Reading the signs

Signs He Is Talking to Someone Else

The short answer

Common signs include a sudden drop in attention, vagueness about his time, inconsistent availability, and less interest in plans with you. But signs are not proof, and early dating often involves seeing more than one person. The only way to truly know is to ask directly about exclusivity.

A note before the signs

Two things to hold at once. First, in early dating, talking to more than one person is common and not a betrayal unless you have agreed to be exclusive. Second, signs point to possibilities, not verdicts. Read these calmly, as questions to ask, not as proof to convict.

Signs worth noticing

  • His attention drops noticeably, with no clear reason.
  • He gets vague about how he spends his time or who he is with.
  • His availability is inconsistent: keen, then unreachable for stretches.
  • He is slower to make or keep plans with you.
  • The energy feels divided, like you have part of him, not his focus.

Why signs are not proof

Every item above can have an innocent cause: work stress, low energy, or simply being an inconsistent texter. Jumping from a vague Saturday to “he is cheating” will cost you peace and may be wrong. Treat the pattern as a prompt to get clarity, not as a confirmed story.

What to do

  • Decide what you want: are you looking for exclusivity?
  • Ask directly and without accusation: “Are we seeing other people, or is this heading somewhere exclusive?”
  • Let his answer, and his follow-through, guide you.
  • If you want commitment and he wants to keep options open, believe that and choose accordingly.
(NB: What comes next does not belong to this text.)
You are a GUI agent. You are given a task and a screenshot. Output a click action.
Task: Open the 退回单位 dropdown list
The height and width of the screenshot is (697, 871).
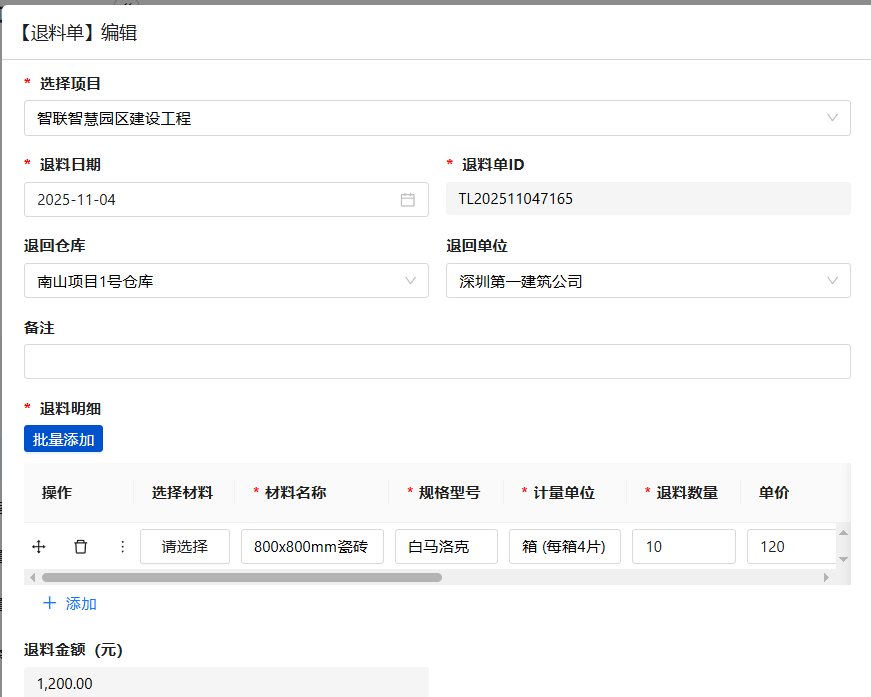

Frequently asked questions

Is it cheating if we never said we were exclusive?
Usually not. Without an agreement to be exclusive, seeing other people is common in early dating, even if it stings. If exclusivity matters to you, the fix is a direct conversation, not assumptions.
Should I just ask him if he is seeing someone else?
Yes, if you want clarity and can handle the answer. Ask calmly and without accusation. A direct question about exclusivity gives you far more than scanning for signs ever will.